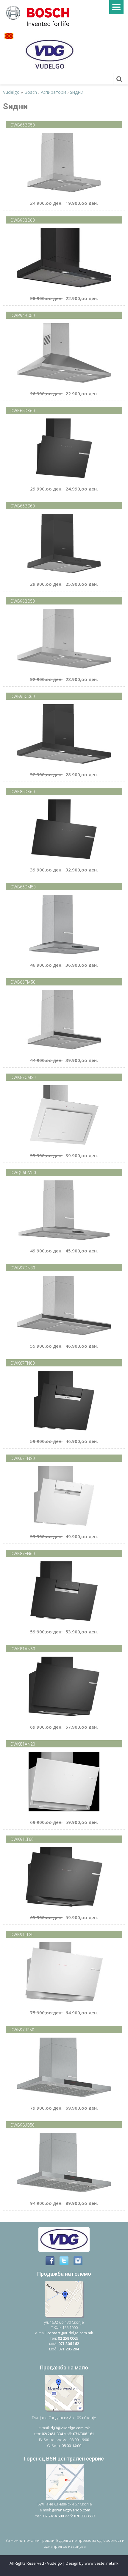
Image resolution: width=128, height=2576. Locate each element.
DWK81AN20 (23, 1744)
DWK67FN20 (23, 1458)
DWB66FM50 (23, 982)
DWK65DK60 (23, 410)
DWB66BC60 (23, 506)
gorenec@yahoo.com (71, 2510)
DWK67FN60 (23, 1363)
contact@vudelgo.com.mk (70, 2333)
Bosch (30, 92)
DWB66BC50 (23, 125)
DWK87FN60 (23, 1553)
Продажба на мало (64, 2367)
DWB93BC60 (23, 220)
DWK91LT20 (22, 1934)
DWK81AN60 (23, 1648)
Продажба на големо (64, 2274)
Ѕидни (76, 92)
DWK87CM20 (23, 1077)
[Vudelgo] (39, 15)
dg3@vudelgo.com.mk (70, 2427)
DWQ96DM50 (23, 1172)
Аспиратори (53, 92)
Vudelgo (11, 92)
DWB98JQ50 (23, 2125)
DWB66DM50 (23, 887)
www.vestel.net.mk (101, 2563)
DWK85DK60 (23, 791)
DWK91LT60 (22, 1839)
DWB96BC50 (23, 601)
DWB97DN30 (23, 1268)
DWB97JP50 (22, 2029)
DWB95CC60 (23, 696)
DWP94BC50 (23, 315)
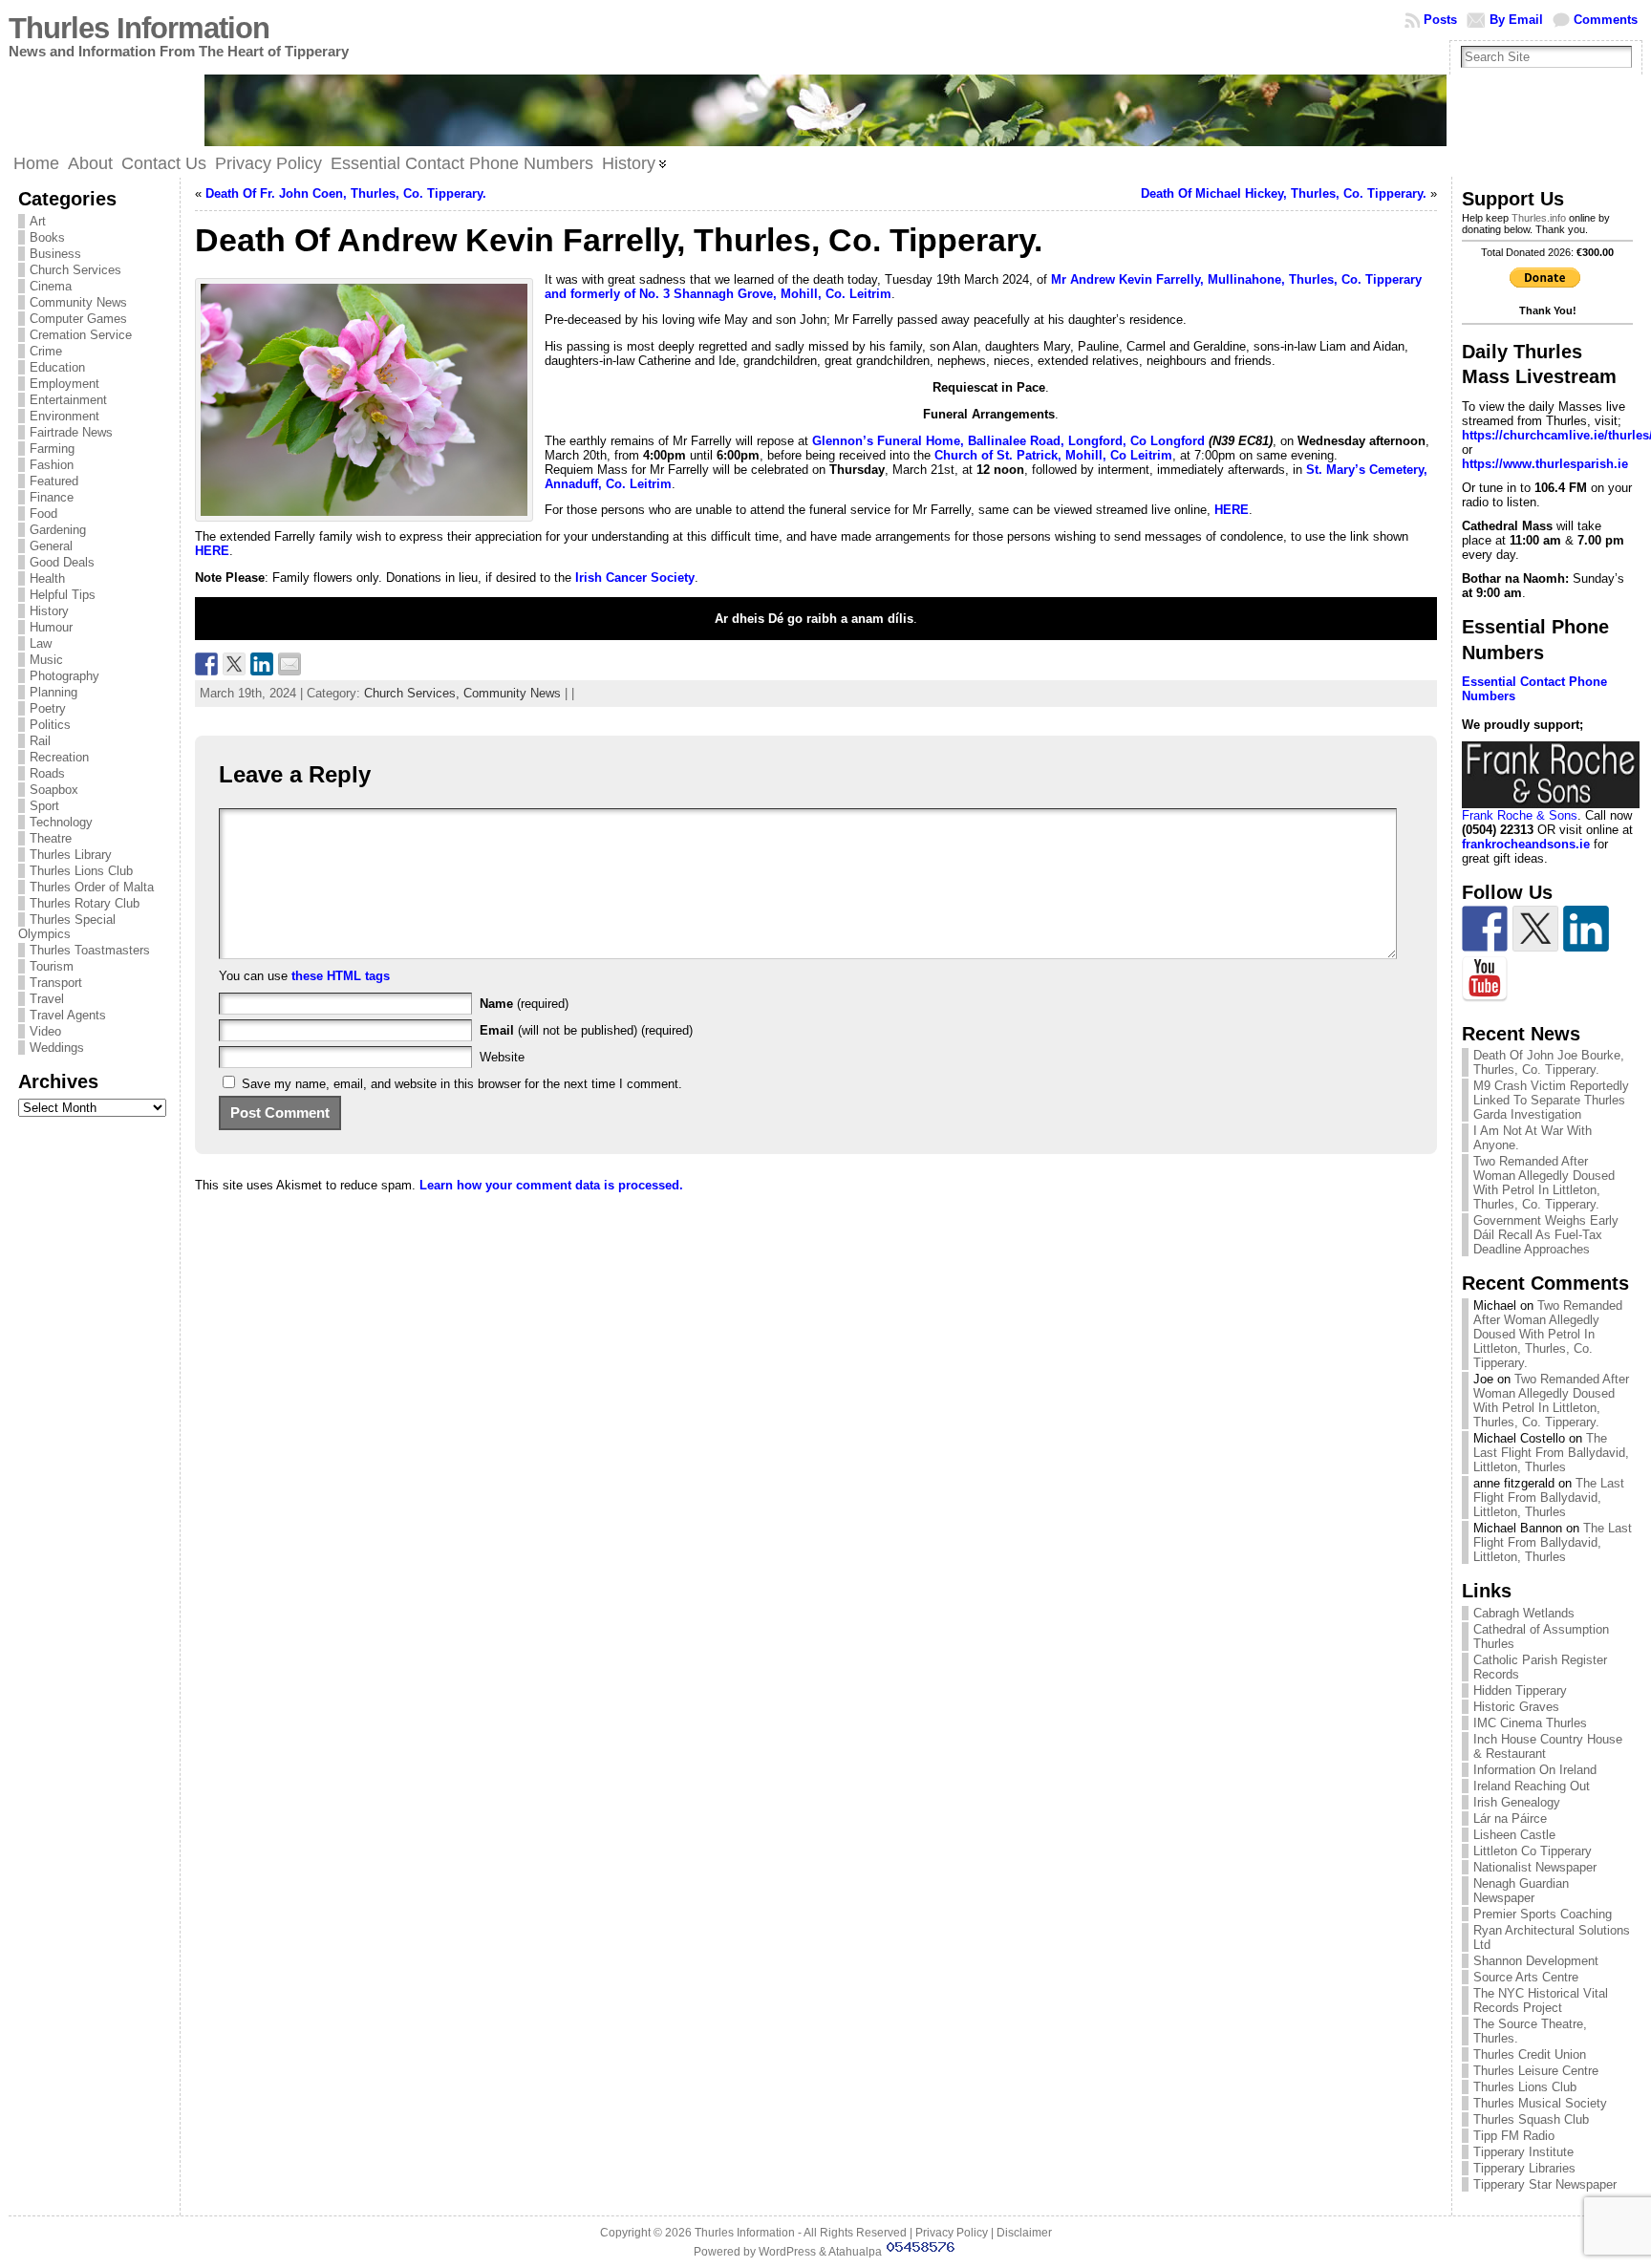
==============================
**WHAT THIS TASK INVOLVES**
Throughout the material above, find lines holding the word "Продажба", then copy them.

**WRITTEN SOLUTION**
Продажба на мало (64, 2367)
Продажба на големо (64, 2274)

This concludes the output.